**Your instructions:** Print the lines from the one containing "This screenshot has width=1512, height=792." up to and including the one containing "pyautogui.click(x=1026, y=187)", copying them exactly and leaving out all other lines.

**Items:**
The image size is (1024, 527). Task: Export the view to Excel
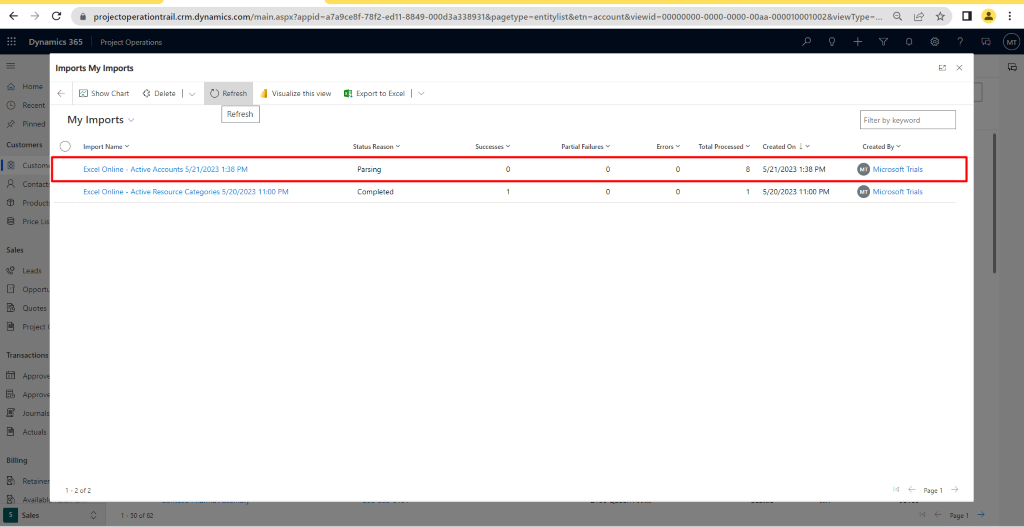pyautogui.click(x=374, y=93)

--

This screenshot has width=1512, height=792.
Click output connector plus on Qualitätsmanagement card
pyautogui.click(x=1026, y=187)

**Reply to the task:**
This screenshot has width=1512, height=792.
Click output connector plus on Qualitätsmanagement card
pyautogui.click(x=1026, y=187)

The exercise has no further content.